-- RECORDS SHOWN follows --

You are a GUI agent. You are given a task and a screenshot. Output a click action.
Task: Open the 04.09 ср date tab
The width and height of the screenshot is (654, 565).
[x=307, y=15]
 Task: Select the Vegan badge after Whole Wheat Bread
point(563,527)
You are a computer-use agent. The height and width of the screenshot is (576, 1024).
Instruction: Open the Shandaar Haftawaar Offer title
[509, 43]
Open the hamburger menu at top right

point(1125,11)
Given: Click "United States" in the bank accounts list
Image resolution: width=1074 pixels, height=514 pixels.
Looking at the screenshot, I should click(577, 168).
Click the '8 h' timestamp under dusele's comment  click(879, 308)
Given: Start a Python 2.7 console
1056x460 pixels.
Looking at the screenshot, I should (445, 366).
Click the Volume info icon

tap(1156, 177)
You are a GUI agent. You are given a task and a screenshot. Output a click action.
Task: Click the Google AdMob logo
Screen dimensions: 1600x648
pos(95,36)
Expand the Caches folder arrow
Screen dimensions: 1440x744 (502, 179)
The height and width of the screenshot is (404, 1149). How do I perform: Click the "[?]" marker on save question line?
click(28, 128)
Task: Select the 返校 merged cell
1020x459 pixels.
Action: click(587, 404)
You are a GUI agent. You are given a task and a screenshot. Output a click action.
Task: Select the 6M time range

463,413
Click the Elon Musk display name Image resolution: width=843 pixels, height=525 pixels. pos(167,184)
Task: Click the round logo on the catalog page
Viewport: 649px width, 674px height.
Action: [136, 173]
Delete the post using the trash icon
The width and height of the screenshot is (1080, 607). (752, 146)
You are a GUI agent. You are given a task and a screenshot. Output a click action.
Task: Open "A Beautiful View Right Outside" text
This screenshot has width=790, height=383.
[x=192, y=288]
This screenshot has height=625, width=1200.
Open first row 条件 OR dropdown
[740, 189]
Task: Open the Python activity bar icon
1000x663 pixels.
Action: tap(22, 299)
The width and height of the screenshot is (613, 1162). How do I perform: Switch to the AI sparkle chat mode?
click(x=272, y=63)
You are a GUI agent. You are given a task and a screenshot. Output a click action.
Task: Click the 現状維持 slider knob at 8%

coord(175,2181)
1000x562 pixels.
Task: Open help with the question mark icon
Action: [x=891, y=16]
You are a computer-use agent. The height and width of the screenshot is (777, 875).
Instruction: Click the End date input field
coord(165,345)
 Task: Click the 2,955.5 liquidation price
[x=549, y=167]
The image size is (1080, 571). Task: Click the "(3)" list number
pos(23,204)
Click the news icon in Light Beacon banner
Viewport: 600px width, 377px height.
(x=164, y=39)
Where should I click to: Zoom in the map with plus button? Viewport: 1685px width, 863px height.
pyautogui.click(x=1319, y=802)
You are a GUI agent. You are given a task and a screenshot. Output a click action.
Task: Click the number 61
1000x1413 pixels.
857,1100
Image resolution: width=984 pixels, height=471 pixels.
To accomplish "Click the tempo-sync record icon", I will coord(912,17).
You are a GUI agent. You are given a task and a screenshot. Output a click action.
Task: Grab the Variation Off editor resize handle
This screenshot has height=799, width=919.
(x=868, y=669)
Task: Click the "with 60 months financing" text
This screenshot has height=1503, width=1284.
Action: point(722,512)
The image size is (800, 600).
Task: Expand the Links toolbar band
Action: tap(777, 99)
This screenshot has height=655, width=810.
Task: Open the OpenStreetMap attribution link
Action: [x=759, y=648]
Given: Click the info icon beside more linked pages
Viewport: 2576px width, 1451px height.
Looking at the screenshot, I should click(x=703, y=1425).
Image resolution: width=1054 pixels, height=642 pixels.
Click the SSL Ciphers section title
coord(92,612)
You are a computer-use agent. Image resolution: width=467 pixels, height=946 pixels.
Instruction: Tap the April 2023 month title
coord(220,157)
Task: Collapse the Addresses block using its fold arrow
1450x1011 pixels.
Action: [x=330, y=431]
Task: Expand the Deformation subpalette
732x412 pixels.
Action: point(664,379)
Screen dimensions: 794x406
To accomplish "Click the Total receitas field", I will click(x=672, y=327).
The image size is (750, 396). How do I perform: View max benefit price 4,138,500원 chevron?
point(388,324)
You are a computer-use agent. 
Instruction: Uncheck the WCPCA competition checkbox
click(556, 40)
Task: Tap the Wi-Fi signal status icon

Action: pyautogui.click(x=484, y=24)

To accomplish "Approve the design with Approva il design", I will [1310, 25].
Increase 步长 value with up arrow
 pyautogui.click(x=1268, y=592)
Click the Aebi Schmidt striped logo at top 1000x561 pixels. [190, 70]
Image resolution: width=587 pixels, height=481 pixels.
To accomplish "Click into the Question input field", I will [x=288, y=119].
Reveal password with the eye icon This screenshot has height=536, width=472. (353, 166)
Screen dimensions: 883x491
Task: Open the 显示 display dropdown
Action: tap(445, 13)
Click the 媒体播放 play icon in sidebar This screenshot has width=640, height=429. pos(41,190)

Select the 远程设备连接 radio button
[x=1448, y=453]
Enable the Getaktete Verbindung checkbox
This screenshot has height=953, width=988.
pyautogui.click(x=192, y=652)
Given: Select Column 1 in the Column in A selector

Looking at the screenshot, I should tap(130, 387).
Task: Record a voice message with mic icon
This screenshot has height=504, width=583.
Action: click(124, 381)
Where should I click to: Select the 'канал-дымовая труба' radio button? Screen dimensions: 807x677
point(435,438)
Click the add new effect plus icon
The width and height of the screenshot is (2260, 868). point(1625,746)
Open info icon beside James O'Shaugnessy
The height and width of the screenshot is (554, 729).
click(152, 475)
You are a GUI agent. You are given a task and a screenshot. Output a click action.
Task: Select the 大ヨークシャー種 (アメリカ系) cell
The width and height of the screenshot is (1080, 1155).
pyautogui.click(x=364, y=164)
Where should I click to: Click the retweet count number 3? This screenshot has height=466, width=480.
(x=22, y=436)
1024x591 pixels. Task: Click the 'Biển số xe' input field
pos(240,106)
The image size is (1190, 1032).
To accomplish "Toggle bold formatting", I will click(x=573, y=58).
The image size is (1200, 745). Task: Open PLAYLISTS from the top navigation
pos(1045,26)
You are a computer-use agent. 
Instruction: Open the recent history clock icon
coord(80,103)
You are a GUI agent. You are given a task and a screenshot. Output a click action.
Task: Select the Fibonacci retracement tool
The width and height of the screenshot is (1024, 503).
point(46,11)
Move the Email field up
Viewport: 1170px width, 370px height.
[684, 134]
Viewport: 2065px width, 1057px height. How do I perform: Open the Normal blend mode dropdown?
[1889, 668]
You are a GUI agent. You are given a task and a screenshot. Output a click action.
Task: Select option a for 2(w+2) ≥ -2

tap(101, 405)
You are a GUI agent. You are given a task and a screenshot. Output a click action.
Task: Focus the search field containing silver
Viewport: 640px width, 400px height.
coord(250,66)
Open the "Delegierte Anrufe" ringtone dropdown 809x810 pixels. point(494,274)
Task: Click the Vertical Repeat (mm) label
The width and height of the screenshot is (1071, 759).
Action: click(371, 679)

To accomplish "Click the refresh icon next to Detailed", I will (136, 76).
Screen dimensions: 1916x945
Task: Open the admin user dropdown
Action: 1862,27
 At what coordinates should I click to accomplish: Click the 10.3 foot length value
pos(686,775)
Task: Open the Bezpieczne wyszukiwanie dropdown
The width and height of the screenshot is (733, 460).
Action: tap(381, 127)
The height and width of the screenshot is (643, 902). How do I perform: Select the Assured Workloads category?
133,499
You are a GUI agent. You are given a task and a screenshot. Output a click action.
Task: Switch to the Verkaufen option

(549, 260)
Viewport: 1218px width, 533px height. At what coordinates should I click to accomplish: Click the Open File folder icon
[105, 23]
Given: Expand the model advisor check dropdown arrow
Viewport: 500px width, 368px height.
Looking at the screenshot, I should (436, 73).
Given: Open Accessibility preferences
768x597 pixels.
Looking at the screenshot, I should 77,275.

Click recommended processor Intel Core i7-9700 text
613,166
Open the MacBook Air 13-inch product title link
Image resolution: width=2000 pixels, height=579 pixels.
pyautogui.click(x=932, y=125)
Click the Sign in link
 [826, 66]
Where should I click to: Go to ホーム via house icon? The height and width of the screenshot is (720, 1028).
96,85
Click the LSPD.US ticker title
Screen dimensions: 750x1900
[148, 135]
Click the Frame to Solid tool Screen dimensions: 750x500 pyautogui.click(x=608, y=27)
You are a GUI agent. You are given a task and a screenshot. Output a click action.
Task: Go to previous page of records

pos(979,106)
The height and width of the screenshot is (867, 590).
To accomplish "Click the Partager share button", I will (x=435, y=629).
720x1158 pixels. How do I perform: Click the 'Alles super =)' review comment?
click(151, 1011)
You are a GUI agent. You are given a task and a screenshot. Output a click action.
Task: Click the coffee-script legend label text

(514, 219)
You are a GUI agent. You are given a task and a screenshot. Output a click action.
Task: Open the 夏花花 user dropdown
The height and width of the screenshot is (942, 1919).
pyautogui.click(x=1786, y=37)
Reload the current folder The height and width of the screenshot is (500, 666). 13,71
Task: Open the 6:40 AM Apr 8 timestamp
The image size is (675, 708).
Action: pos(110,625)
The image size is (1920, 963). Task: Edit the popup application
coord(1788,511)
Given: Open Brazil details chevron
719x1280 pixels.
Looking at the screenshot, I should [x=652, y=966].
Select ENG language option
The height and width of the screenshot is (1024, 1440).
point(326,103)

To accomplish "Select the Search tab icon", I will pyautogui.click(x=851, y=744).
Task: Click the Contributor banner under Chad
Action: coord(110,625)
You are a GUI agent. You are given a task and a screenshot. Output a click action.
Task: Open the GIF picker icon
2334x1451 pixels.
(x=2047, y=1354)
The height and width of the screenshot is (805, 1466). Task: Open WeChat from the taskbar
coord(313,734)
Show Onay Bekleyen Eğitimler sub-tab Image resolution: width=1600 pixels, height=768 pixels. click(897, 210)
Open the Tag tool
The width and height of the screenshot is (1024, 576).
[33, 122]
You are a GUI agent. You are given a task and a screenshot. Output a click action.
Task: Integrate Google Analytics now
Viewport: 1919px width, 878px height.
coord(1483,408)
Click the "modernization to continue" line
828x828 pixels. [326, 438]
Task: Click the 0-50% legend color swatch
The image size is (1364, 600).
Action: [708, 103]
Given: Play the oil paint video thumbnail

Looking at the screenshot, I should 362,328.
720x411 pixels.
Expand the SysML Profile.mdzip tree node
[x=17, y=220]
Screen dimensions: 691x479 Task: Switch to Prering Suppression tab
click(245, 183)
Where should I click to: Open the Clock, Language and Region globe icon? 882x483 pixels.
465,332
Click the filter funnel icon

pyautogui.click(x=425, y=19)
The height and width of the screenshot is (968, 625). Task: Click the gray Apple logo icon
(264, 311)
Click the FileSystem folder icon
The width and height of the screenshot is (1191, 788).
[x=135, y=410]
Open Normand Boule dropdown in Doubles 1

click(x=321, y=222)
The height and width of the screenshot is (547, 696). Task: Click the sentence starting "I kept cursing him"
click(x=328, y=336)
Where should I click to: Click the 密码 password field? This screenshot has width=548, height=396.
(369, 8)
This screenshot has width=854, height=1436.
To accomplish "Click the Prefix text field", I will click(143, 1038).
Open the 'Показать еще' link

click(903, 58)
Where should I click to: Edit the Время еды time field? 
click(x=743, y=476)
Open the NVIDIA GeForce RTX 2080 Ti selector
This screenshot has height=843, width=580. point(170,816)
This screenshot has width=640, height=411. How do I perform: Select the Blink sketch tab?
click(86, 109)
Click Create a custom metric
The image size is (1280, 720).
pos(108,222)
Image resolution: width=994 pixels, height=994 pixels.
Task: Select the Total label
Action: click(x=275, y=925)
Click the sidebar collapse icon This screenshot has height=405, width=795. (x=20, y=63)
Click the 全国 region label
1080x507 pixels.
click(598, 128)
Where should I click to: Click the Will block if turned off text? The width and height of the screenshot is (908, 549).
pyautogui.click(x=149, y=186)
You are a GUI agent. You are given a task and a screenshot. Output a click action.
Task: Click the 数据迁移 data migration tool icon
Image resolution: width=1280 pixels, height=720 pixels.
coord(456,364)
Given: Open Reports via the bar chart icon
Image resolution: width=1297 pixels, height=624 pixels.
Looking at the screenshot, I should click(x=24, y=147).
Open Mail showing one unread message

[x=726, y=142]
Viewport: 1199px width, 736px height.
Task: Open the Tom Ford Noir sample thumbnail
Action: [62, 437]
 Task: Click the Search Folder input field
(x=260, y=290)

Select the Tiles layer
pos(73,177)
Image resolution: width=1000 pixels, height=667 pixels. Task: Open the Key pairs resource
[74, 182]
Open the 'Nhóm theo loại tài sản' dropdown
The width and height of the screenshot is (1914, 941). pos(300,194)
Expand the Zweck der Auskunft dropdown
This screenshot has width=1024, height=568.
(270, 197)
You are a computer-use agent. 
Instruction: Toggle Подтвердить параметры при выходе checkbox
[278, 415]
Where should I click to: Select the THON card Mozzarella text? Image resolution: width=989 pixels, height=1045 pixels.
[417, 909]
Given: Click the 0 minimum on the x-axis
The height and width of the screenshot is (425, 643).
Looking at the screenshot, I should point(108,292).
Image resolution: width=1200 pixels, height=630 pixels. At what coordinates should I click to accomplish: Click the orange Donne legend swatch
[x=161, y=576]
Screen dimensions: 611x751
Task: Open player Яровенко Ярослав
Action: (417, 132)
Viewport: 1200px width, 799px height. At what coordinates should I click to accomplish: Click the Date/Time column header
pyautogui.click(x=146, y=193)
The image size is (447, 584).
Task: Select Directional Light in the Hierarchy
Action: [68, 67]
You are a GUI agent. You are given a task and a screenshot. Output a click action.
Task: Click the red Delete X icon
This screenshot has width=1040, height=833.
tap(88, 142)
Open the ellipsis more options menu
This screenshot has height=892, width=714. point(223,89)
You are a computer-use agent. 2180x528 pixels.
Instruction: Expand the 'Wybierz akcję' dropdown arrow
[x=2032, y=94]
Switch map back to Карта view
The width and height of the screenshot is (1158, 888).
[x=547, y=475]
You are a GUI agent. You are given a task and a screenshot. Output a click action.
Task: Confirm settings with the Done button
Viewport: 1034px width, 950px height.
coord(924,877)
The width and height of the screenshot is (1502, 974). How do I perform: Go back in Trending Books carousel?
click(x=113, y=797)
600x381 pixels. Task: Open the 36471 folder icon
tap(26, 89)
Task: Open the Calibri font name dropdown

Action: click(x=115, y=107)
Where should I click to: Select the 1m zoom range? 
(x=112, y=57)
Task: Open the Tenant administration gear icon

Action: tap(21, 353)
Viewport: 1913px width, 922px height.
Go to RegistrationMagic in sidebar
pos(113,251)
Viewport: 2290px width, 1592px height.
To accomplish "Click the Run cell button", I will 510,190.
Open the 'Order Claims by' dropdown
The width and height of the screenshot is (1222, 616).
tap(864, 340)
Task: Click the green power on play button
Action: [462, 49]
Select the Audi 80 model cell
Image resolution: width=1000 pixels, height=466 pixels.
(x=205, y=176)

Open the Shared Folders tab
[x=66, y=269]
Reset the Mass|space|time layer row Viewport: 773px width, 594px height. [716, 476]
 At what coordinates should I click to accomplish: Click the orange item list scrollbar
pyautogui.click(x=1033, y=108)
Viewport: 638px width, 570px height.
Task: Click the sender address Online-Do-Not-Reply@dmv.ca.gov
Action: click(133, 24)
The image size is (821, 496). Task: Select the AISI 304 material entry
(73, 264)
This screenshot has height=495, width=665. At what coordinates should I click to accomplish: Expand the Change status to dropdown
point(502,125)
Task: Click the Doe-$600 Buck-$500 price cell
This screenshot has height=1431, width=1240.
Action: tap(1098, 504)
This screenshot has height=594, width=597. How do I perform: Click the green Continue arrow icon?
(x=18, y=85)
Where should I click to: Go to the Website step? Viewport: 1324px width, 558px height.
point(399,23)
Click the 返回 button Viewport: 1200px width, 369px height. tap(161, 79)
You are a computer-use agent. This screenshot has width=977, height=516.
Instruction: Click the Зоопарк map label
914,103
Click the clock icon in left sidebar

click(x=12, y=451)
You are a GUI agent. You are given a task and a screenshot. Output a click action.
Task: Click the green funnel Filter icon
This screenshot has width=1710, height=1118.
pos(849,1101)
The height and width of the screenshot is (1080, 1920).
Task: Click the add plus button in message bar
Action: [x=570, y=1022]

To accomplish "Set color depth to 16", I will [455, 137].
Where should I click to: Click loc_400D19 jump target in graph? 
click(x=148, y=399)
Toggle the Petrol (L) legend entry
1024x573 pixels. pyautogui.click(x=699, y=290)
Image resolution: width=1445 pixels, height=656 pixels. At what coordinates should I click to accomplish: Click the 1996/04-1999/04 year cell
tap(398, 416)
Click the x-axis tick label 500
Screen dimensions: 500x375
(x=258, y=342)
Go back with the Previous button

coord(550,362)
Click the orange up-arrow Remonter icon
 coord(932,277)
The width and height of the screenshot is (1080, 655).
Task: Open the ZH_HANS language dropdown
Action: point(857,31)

-- RECORDS SHOWN concluded --

● EXERCISE DETAILS
A number is the only answer here: how many lines of the material above contain "color"?

● RESPONSE
2